En évoquant sur plusieurs décennies les destinées de quelques membres d'une tribu sioux du Dakota, "
Danseur d'herbe" nous livre une fresque intergénérationnelle qui met en évidence le poids des héritages mais aussi la capacité des individus à les dépasser. Une chronologie éclatée, faite d'une anarchique succession tantôt de saut de puces tantôt de bonds en avant ou en arrière, nous fait ainsi voyager de 1864 à 1981, aux côtés de deux familles au destin lié depuis l'amour pourtant non consommé de leurs aïeux respectifs Red Dress et Ghost Horse.
A travers les événements, heureux ou tragiques, banals ou extraordinaires, qui ponctuent les vies des lignées des Thunder et des Wind Soldier,
Susan Power évoque les traumatismes et dévoilent les secrets qui d'une génération à l'autre laissent leur empreinte, influant sur le cours des existences. La structure narrative de son récit révèle tout son sens et son habileté en n'apportant qu'a posteriori un éclairage sur les drames ou les épisodes du passé à l'origine des motivations qui poussent à la vengeance ou entretiennent la culpabilité…

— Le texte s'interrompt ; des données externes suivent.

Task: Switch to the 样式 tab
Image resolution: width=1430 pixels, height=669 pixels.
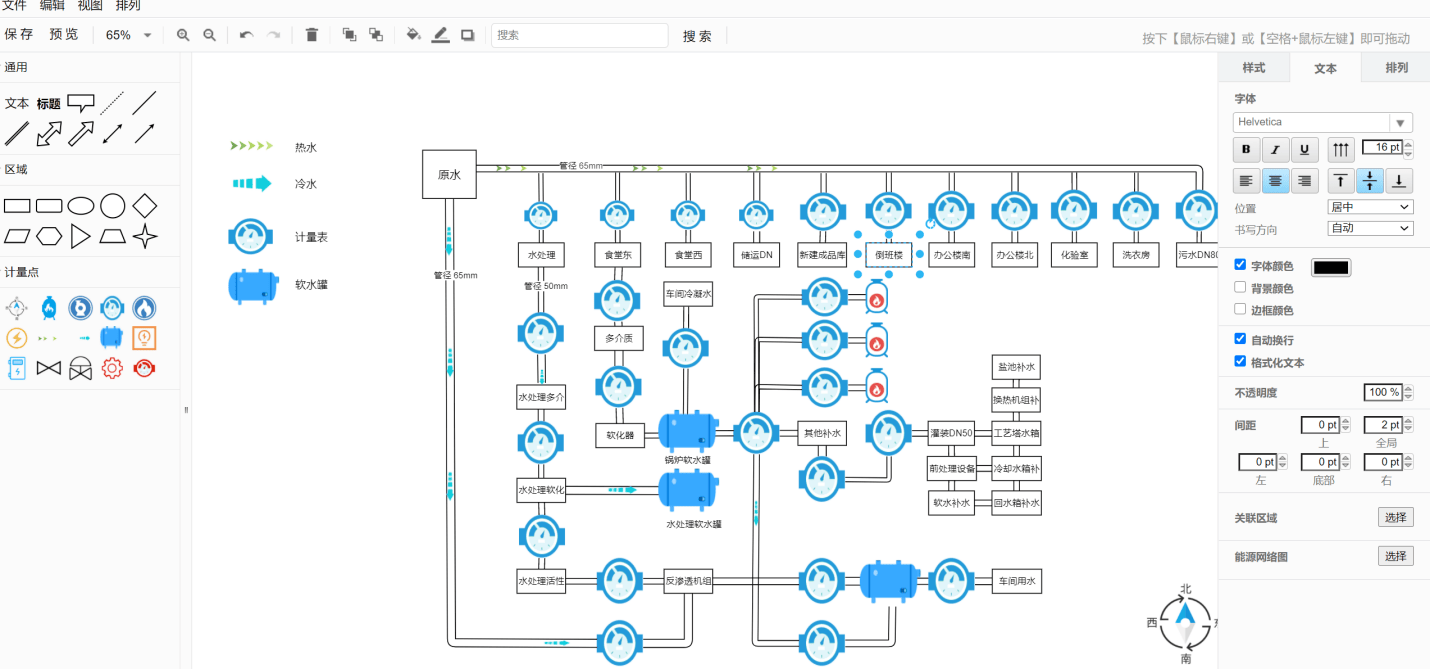Action: click(x=1253, y=68)
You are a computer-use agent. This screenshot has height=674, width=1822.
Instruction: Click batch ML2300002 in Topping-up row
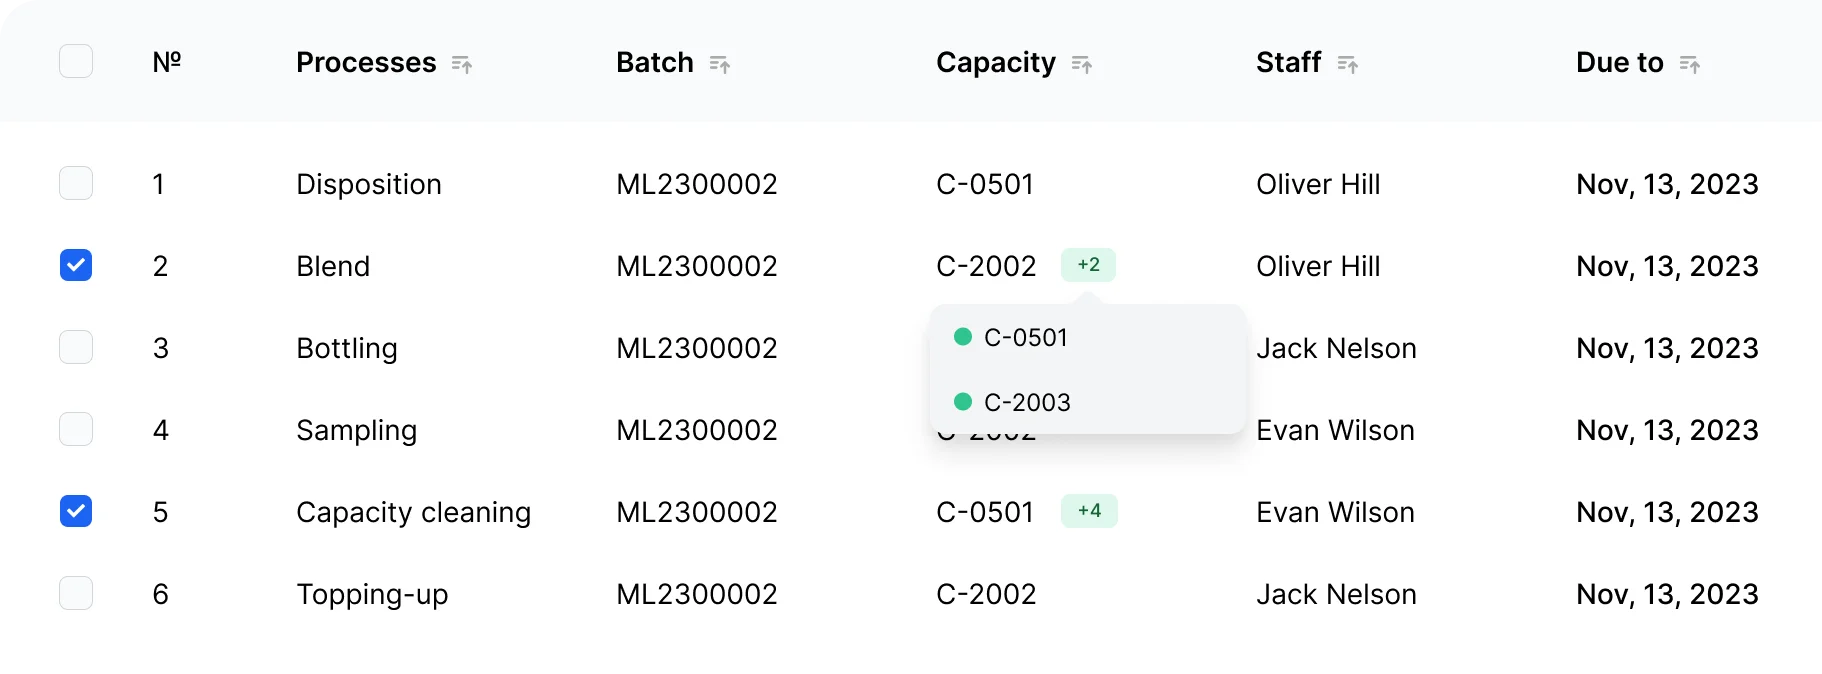pos(697,594)
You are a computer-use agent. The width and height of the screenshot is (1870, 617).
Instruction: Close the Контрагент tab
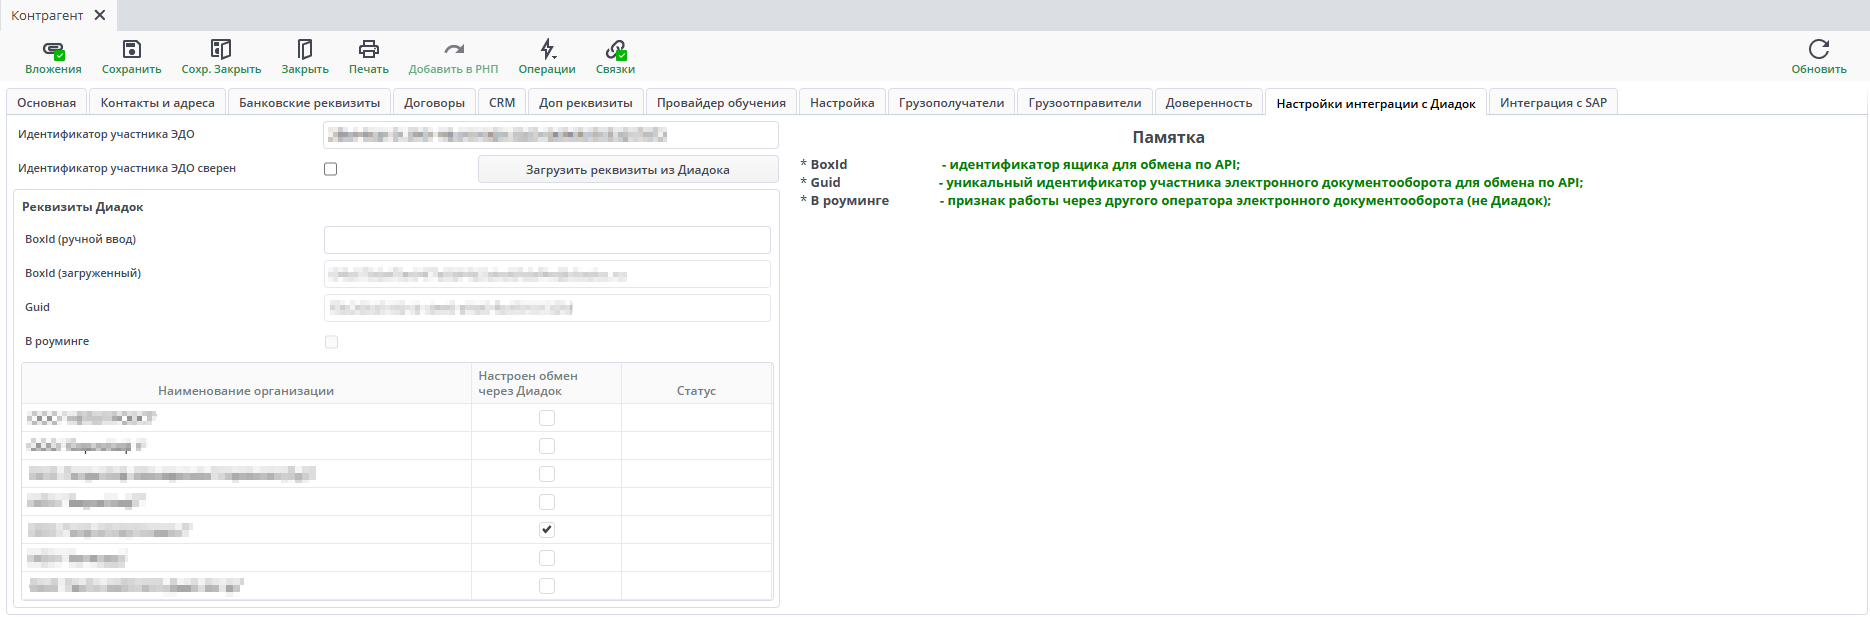[100, 15]
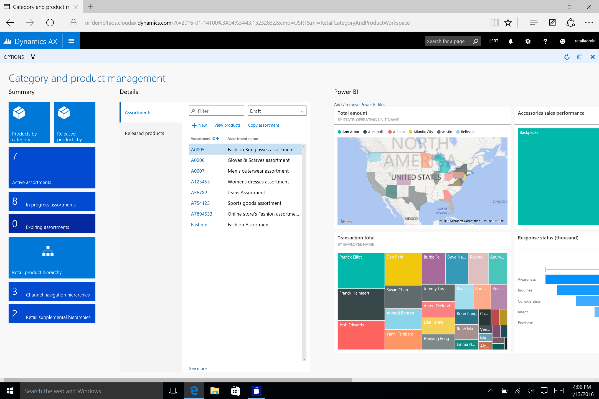Click the New assortment button
Screen dimensions: 599x399
(199, 125)
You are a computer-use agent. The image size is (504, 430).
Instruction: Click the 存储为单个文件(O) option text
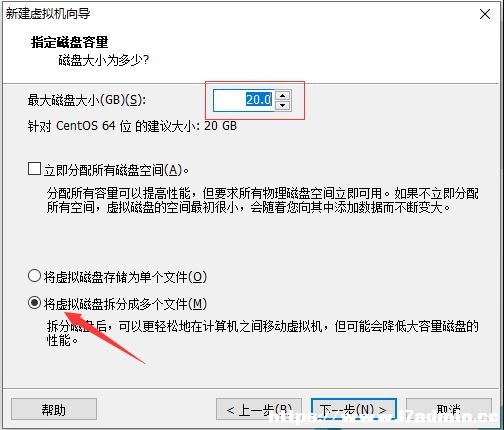[x=125, y=277]
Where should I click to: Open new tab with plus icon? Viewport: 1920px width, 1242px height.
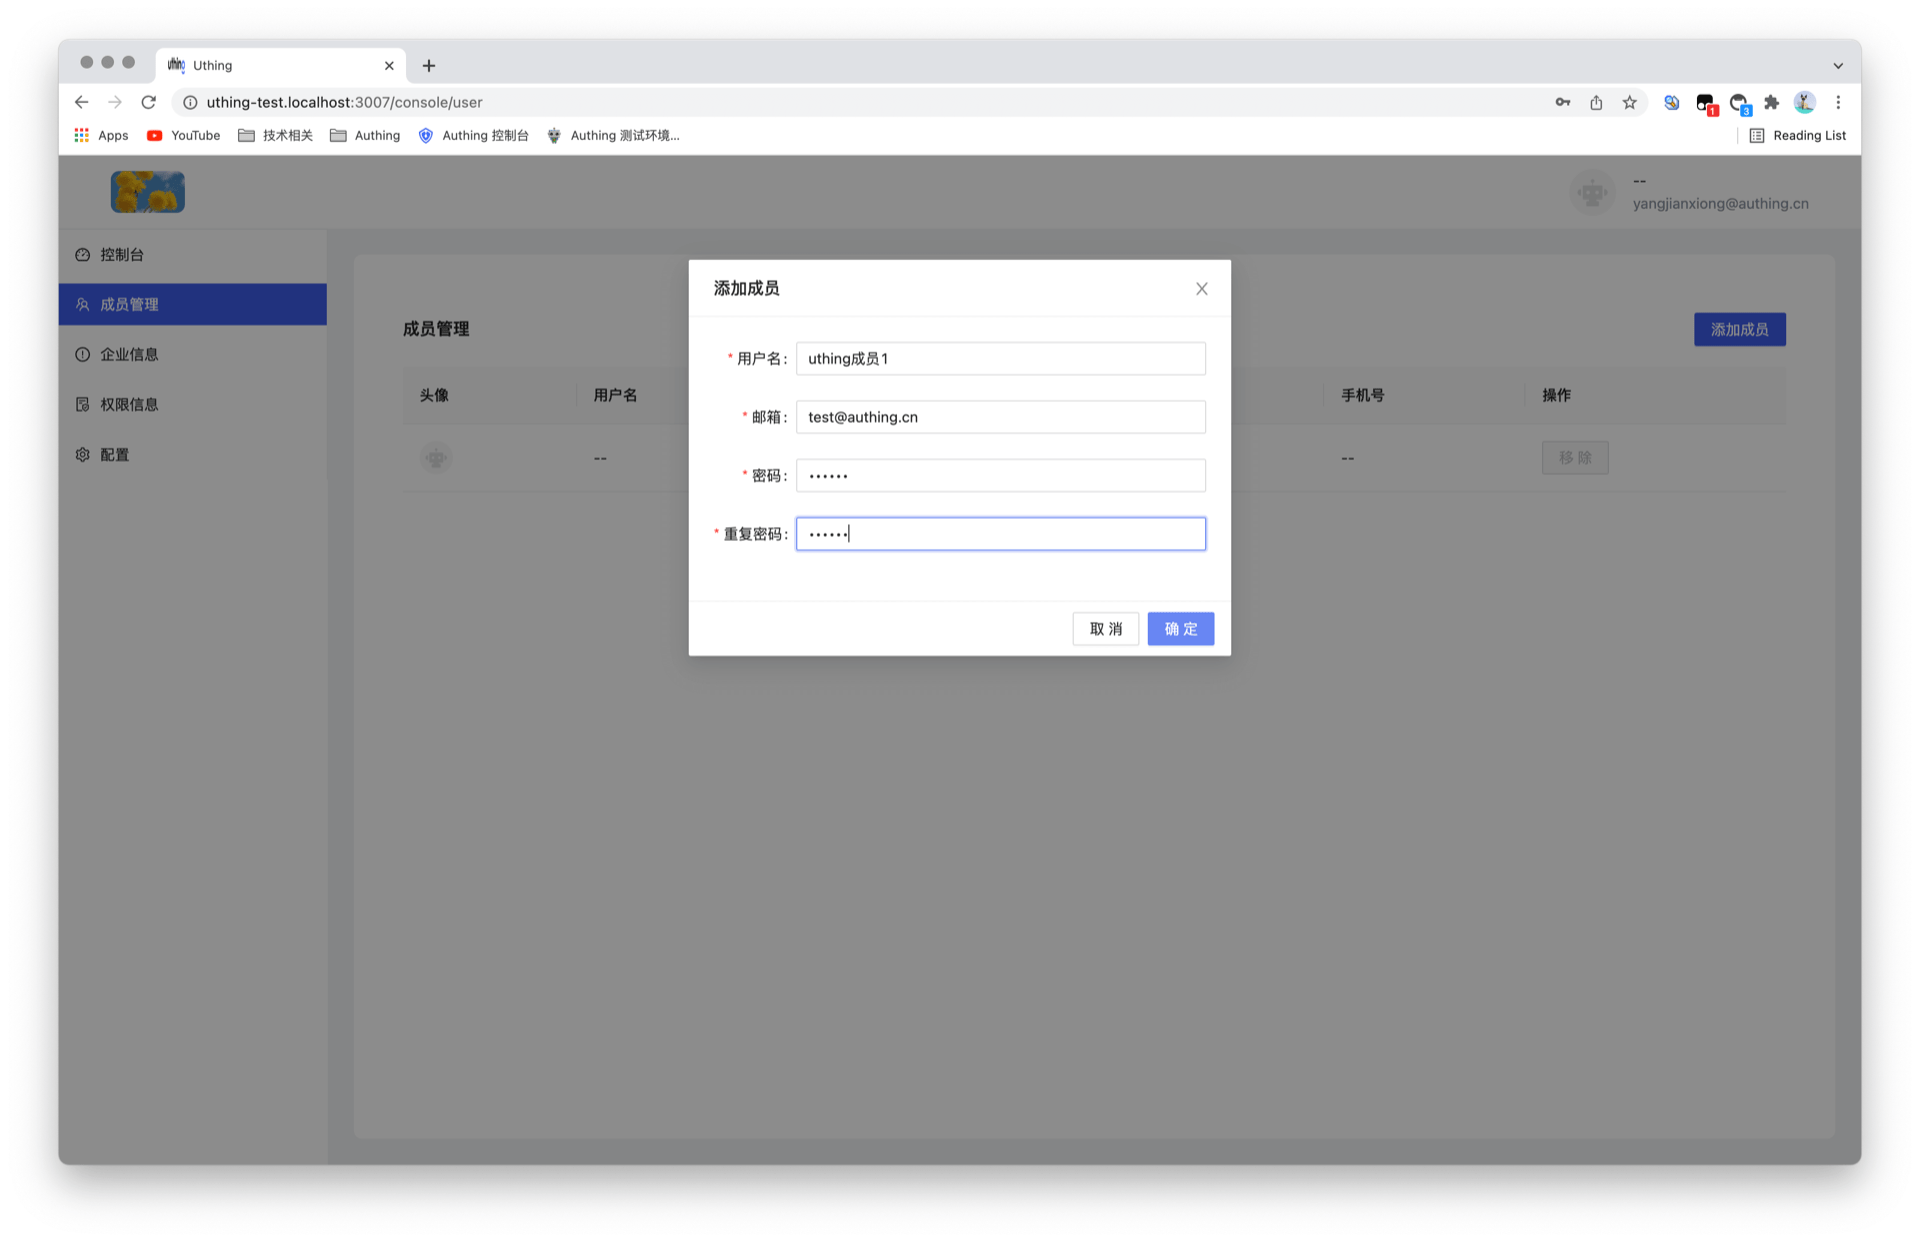click(429, 66)
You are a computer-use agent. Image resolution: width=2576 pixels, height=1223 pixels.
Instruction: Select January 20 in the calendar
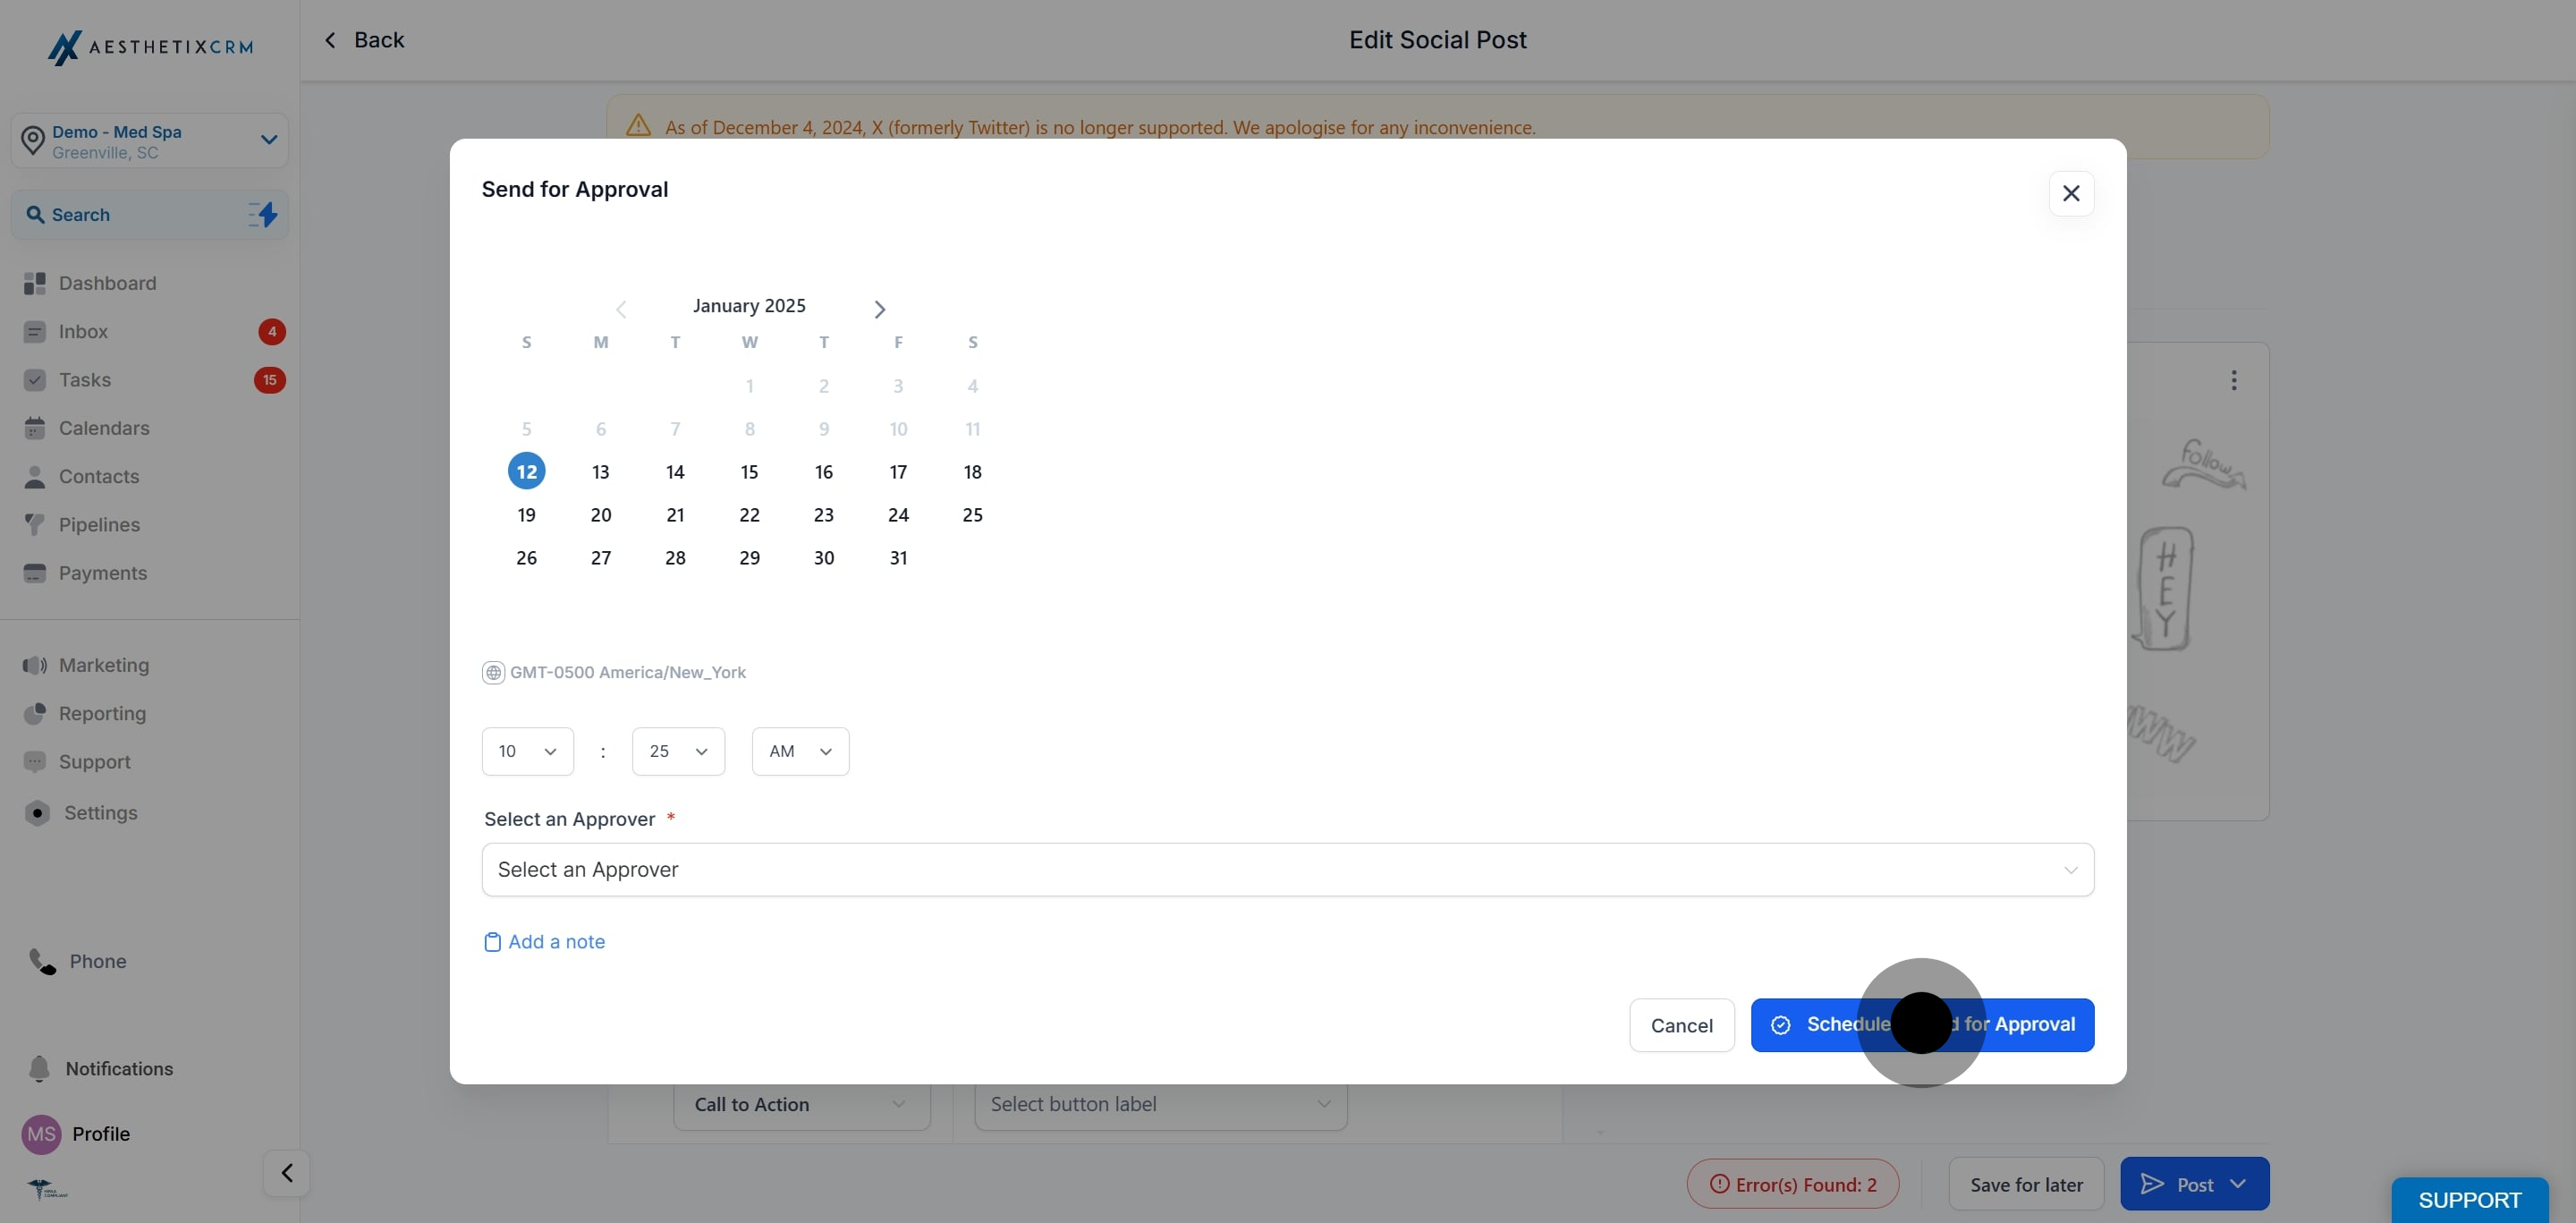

L'évolution des temps et les remous de l'Histoire s'invitent naturellement dans l'intrigue, entremêlant aux histoires individuelles leurs répercussions sur le quotidien ou le destin de la réserve, et témoignant notamment des injustices faites à ce peuple dépossédé de son territoire, discriminé, délaissé : les enfants morts faute de médecin à proximité acceptant de soigner les indiens, ceux envoyés de force par l'Etat de Pennsylvanie dans des internats, les jeunes gens sioux décimés pendant la guerre de Corée car envoyés en première ligne au prétexte de leurs mythiques qualités d'éclaireurs… Mais au-delà du constat des spoliations et de ce qui s'est perdu dans le processus de conquête et de colonisation, "
Danseur d'herbe" se veut surtout un hommage à ceux qui ont su faire preuve de résilience pour non seulement survivre, mais surtout pour le faire dans la dignité, en s'adaptant sans pour autant se renier.
Et c'est qui fait la force et l'originalité de ce roman, qui démontre par l'osmose constante entre tradition et modernité que la perpétuation d'une culture n'est possible qu'à condition d'ouverture vers les autres et de l'acceptation des apports dont l'enrichissent chaque génération et chaque métissage. Si la Wastunkala, la traditionnelle soupe de maïs sioux, est passée de nourriture de base à un mets de choix parce que sa longue préparation est inadaptée au mode de vie moderne, les pow-wow attirent de plus en plus de jeunes -y compris parmi ceux qui ont quitté la réserve-, et certains continuent d'apercevoir, au détour d'une maison abandonnée, le fantôme qui hante depuis des décennies la Réserve de sa légende… et en même temps, les héros de Star Wars s'invitent dans l'iconographie des plus jeunes pendant qu'un de leurs aînés s'essaie à conduire une majestueuse Harley-Davidson gagnée au bingo, la chasteté conjointement prônée par la culture Dakota et la morale catholique est mise à mal par le désir d'émancipation féministe qui s'immisce dans la réserve…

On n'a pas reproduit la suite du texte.